In brief
By Barry Healy
BP backs off
Energy conglomerate British Petroleum has backed off from legal attempts to seize the bank accounts of UK Greenpeace. On August 21, BP dropped court actions against Greenpeace for its campaign against oil drilling off the north-west coast of Scotland. The following day, BP dropped proceedings against Jon Castle, the captain of the protest vessel MV Greenpeace.
"Public support has led BP to back down", Chris Rose, deputy executive director of Greenpeace, said. "They should now stop oil exploration in the Atlantic."
Atlantic radioactive waste
The governments of Ireland and Denmark presented a recommendation to stop radioactive discharges into the marine environment at the meeting of the intergovernmental OSPAR Commission (the organisation that regulates marine pollution in the north-east Atlantic) in Brussels earlier this month.
The proposal comes after months of controversy over the health and environmental impact of radioactive discharges from the plutonium reprocessing facilities at La Hague (France) and Sellafield (England).
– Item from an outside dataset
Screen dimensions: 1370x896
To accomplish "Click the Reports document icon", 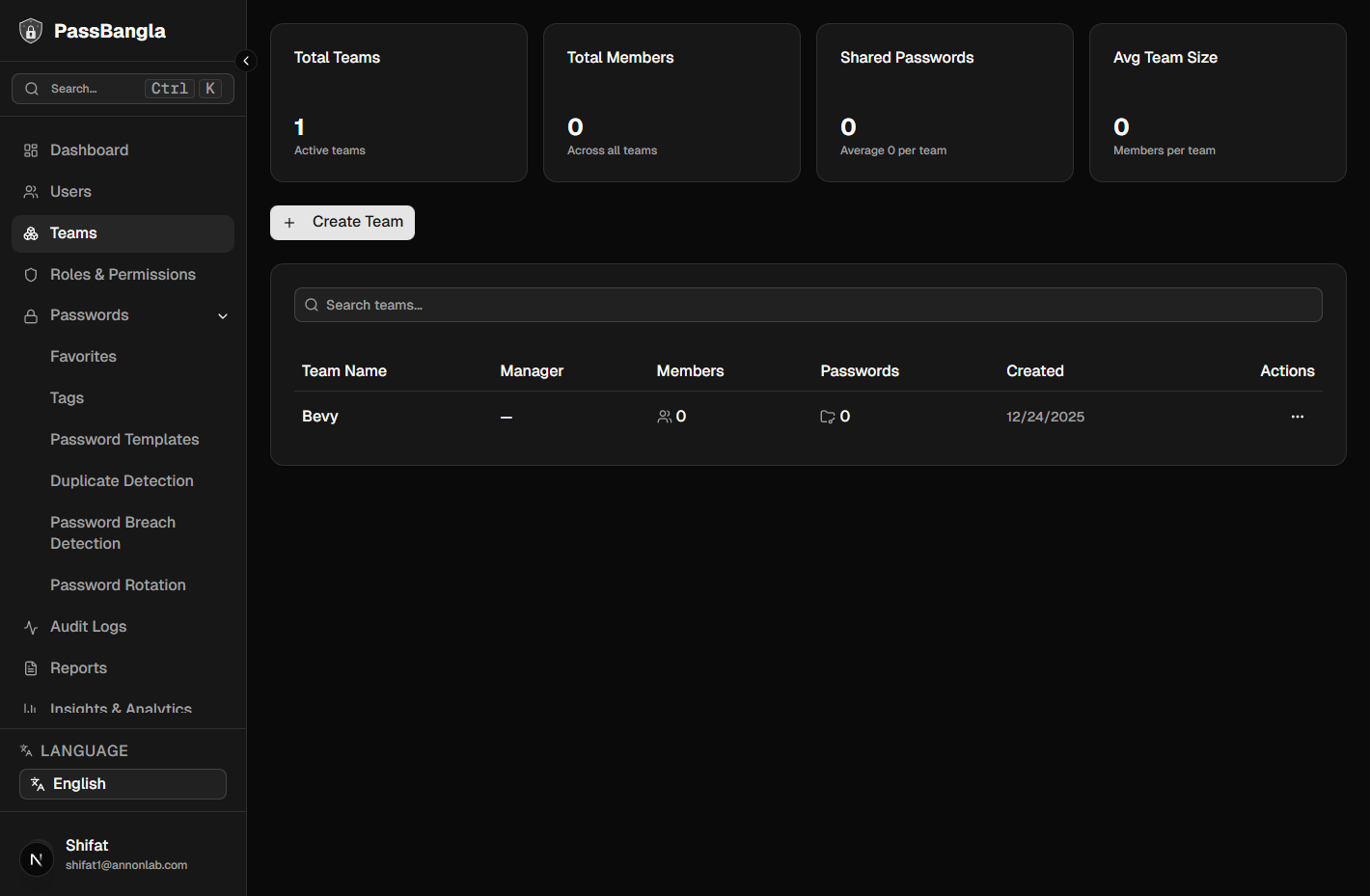I will (x=31, y=668).
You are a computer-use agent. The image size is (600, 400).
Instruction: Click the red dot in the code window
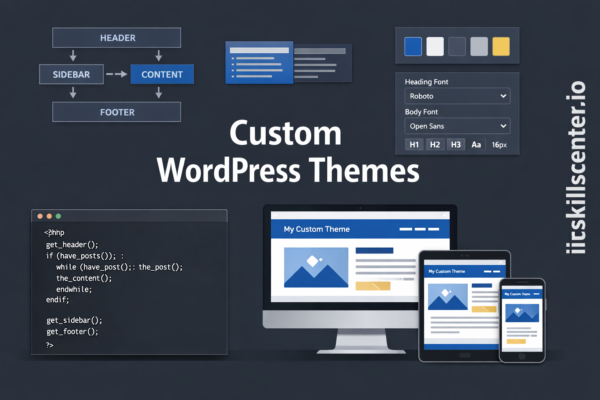39,216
In June, Greenpeace sampling of the liquid waste from the La Hague discharge pipe discovered that the seabed around the pipe had become radioactive.
Further revelations in July led the French government to close off the area around the pipe to all maritime activities. In early August, research revealed that plutonium discharged from the Sellafield plant had been detected in thousands of teeth from children in Britain.